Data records
------

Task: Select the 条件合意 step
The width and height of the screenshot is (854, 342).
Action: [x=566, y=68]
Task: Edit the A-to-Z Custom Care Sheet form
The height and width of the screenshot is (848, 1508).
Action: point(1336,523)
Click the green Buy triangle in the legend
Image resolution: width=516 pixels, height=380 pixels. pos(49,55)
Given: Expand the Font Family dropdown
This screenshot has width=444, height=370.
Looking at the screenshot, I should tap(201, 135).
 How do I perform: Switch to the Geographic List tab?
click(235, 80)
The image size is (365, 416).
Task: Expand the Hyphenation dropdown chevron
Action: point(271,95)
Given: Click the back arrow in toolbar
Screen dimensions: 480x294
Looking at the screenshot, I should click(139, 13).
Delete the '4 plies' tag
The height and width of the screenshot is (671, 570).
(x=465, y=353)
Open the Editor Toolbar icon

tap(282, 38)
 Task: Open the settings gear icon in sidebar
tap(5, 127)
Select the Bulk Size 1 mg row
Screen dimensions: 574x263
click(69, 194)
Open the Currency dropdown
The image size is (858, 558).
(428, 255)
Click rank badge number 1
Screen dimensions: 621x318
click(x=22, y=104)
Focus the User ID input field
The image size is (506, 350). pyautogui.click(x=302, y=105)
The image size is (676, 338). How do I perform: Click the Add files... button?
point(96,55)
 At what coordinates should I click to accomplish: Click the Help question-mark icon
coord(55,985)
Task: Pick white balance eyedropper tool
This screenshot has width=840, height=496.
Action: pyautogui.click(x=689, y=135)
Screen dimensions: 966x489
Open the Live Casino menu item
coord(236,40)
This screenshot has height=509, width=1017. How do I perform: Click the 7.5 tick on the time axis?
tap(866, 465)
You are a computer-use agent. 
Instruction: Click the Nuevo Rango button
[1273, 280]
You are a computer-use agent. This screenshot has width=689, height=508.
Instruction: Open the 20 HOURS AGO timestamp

------

A reply that repeats all the data exactly is required.

REPLY TO THE TASK:
Task: Select the 条件合意 step
The width and height of the screenshot is (854, 342).
Action: [x=566, y=68]
Task: Edit the A-to-Z Custom Care Sheet form
The height and width of the screenshot is (848, 1508).
Action: point(1336,523)
Click the green Buy triangle in the legend
Image resolution: width=516 pixels, height=380 pixels. pos(49,55)
Given: Expand the Font Family dropdown
This screenshot has width=444, height=370.
Looking at the screenshot, I should tap(201, 135).
 How do I perform: Switch to the Geographic List tab?
click(235, 80)
The image size is (365, 416).
Task: Expand the Hyphenation dropdown chevron
Action: point(271,95)
Given: Click the back arrow in toolbar
Screen dimensions: 480x294
Looking at the screenshot, I should click(139, 13).
Delete the '4 plies' tag
The height and width of the screenshot is (671, 570).
(x=465, y=353)
Open the Editor Toolbar icon

tap(282, 38)
 Task: Open the settings gear icon in sidebar
tap(5, 127)
Select the Bulk Size 1 mg row
Screen dimensions: 574x263
click(69, 194)
Open the Currency dropdown
The image size is (858, 558).
(428, 255)
Click rank badge number 1
Screen dimensions: 621x318
click(x=22, y=104)
Focus the User ID input field
The image size is (506, 350). pyautogui.click(x=302, y=105)
The image size is (676, 338). How do I perform: Click the Add files... button?
point(96,55)
 At what coordinates should I click to accomplish: Click the Help question-mark icon
coord(55,985)
Task: Pick white balance eyedropper tool
This screenshot has width=840, height=496.
Action: pyautogui.click(x=689, y=135)
Screen dimensions: 966x489
Open the Live Casino menu item
coord(236,40)
This screenshot has height=509, width=1017. How do I perform: Click the 7.5 tick on the time axis?
tap(866, 465)
You are a computer-use agent. 
Instruction: Click the Nuevo Rango button
[1273, 280]
You are a computer-use agent. This screenshot has width=689, height=508.
Instruction: Open the 20 HOURS AGO timestamp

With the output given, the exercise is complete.